» **Source extract**

WHAT IS BLADDER CANCER?
Bladder cancer is cancer that starts in the lining of the bladder. The bladder is part of the urinary system, which filters waste products out of your blood and makes urine.
Who is affected?
Over 10,000 people are diagnosed with bladder cancer every year and the 7th most common cancer in the UK, the 4th most common cancer in men1.
It is more common in older adults, with most new cases diagnosed in people aged 60 and above. Tobacco smoke is a common cause and it’s estimated that more than 1 in 3 cases of bladder cancer are caused by smoking.
Bladder cancer is also more common in men than in women, possibly because in the past, men were more likely to smoke and work in the manufacturing industry.
Types of bladder cancer
Once diagnosed, bladder cancer can be classified by how far it has spread.
If the cancerous cells are contained inside the lining of the bladder, doctors describe it as non-muscle-invasive bladder cancer. This is the most common type of bladder cancer. Most people don’t die as a result of this type of bladder cancer.
When the cancerous cells spread beyond the lining, into the surrounding bladder muscle, it’s referred to as muscle-invasive bladder cancer. This is less common, but has a higher chance of spreading to other parts of the body.
If bladder cancer has spread to other parts of the body, it’s known as advanced or metastatic bladder cancer.
Treating bladder cancer
In cases of non-muscle invasive bladder cancer (NMIBC), it’s usually possible to remove the cancerous cells while leaving the rest of the bladder intact.
This is done using a surgical technique called transurethral resection of a bladder tumour (TURBT). This is followed by a dose of chemotherapy medication directly into the bladder, to reduce the risk of the cancer returning.
In cases with a higher risk of recurrence, medicine known as Bacillus Calmette-Guérin (BCG) may be injected into the bladder to reduce the risk of the cancer returning.
Treatment for high-risk NMIBC, or muscle invasive bladder cancer (MIBC) may involve surgically removing the bladder in an operation known as a cystectomy.
Most patients will have a choice of either surgery or a course of radiotherapy.
When the bladder is removed, another method of collecting urine is needed. Possible options include making an opening in the abdomen so urine can be passed into an external bag, or constructing a new bladder out of a section of bowel. This will be done at the same time as a cystectomy.
After treatment for all types of bladder cancer, the patient will have regular follow-up tests to check for signs of recurrence.

» **Records provided**
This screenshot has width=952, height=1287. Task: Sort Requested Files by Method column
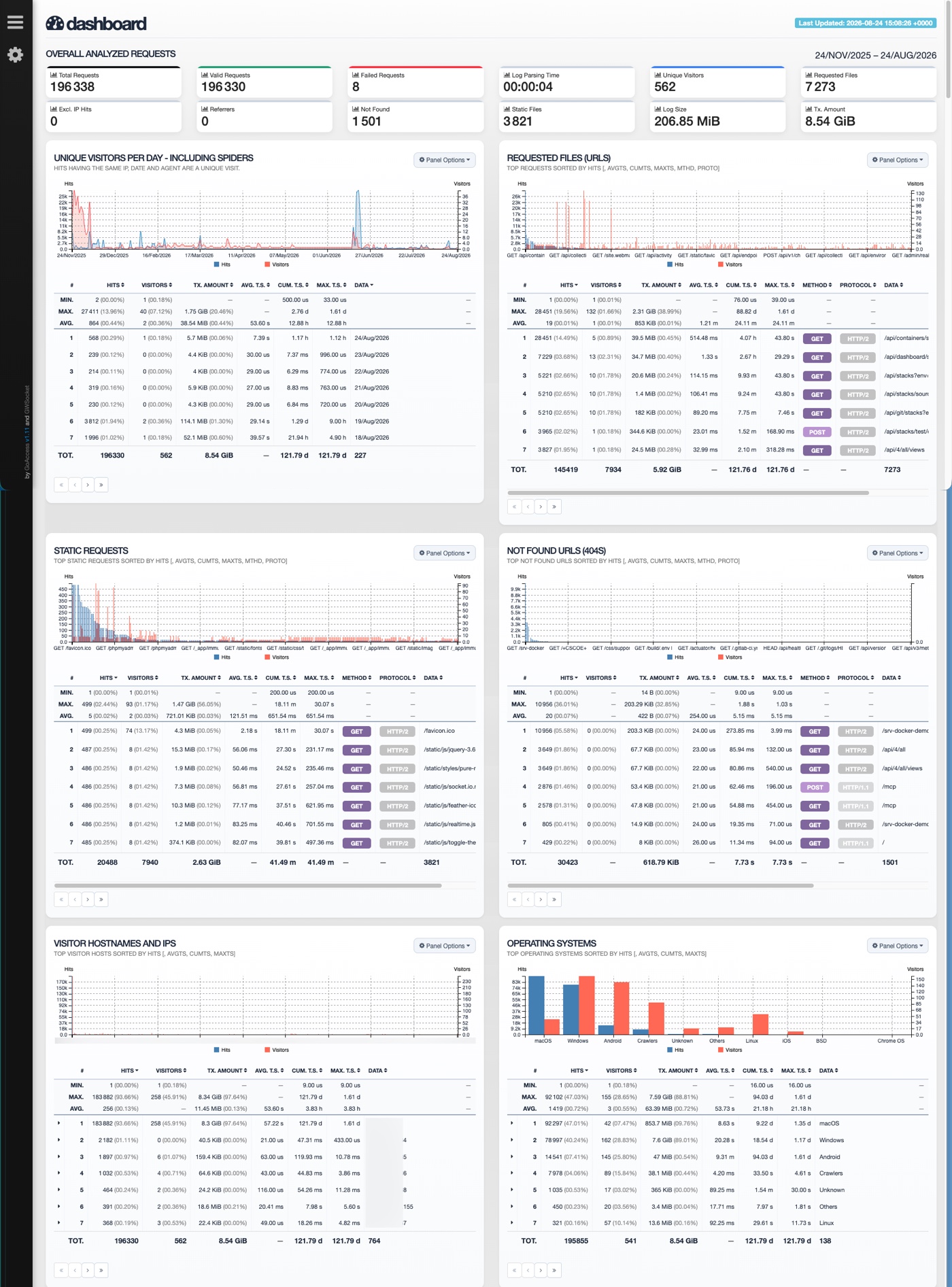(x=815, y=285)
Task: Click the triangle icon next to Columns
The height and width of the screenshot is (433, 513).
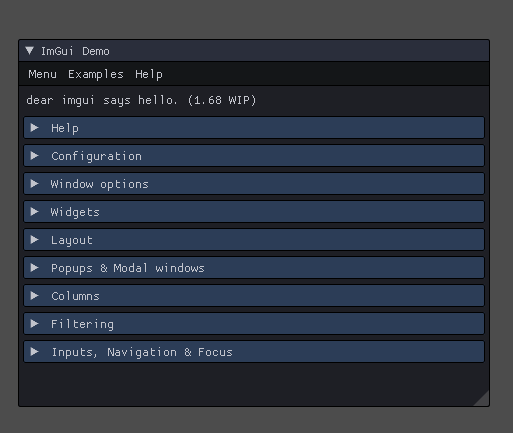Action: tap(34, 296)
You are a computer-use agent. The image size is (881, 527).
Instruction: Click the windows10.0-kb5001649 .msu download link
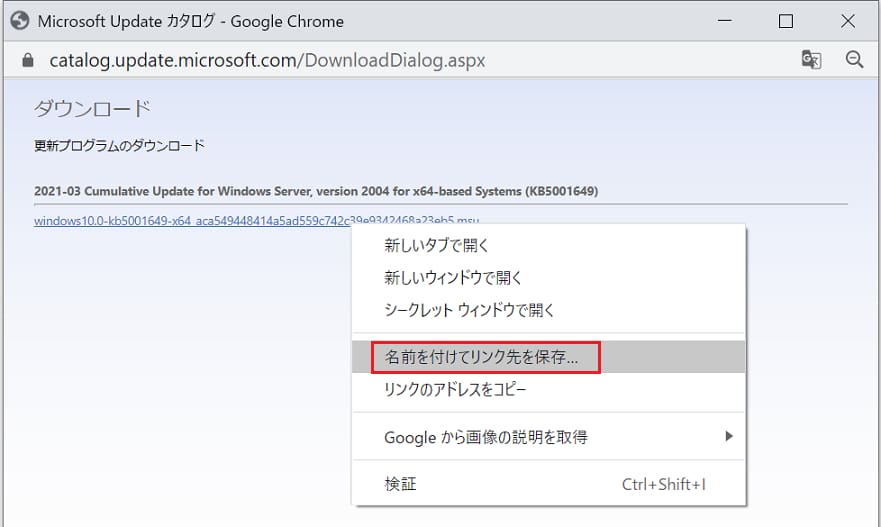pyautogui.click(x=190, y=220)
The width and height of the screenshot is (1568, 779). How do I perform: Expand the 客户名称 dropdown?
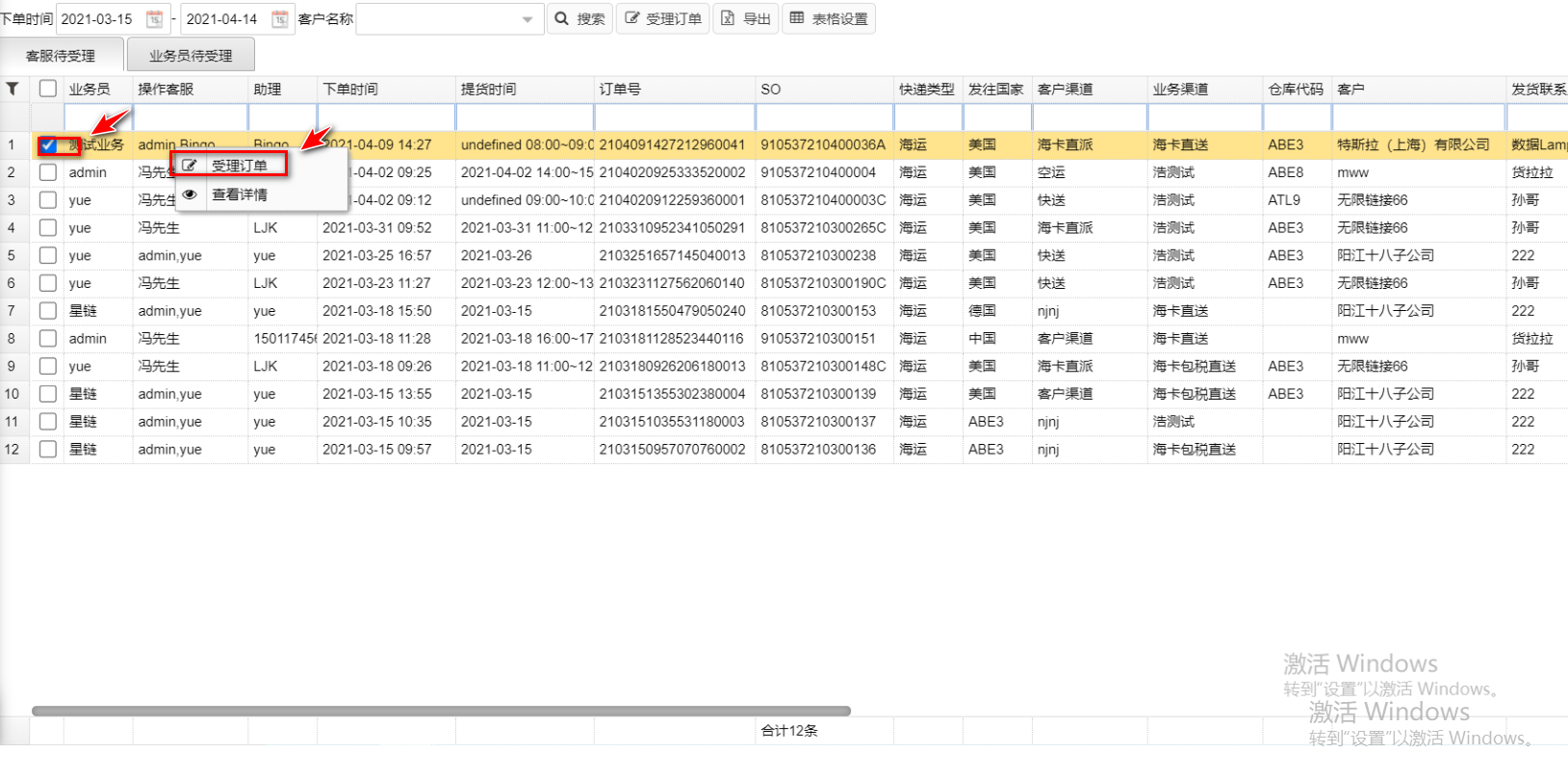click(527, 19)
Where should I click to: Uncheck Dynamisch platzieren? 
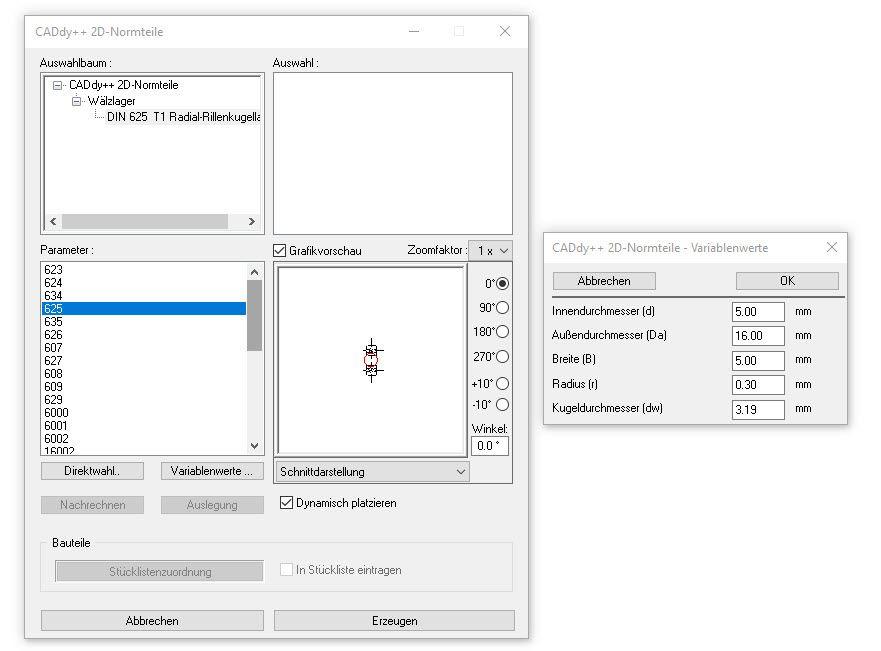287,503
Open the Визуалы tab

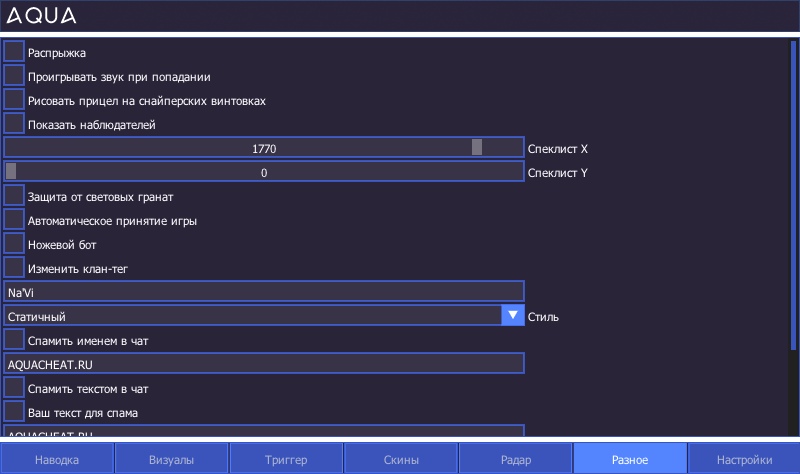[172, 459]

» **Exercise aim**
Write out, word for word, the passage of the bladder cancer text above that opens with "WHAT IS BLADDER" and closes with "the manufacturing industry.".

» **Answer**
WHAT IS BLADDER CANCER?
Bladder cancer is cancer that starts in the lining of the bladder. The bladder is part of the urinary system, which filters waste products out of your blood and makes urine.
Who is affected?
Over 10,000 people are diagnosed with bladder cancer every year and the 7th most common cancer in the UK, the 4th most common cancer in men1.
It is more common in older adults, with most new cases diagnosed in people aged 60 and above. Tobacco smoke is a common cause and it’s estimated that more than 1 in 3 cases of bladder cancer are caused by smoking.
Bladder cancer is also more common in men than in women, possibly because in the past, men were more likely to smoke and work in the manufacturing industry.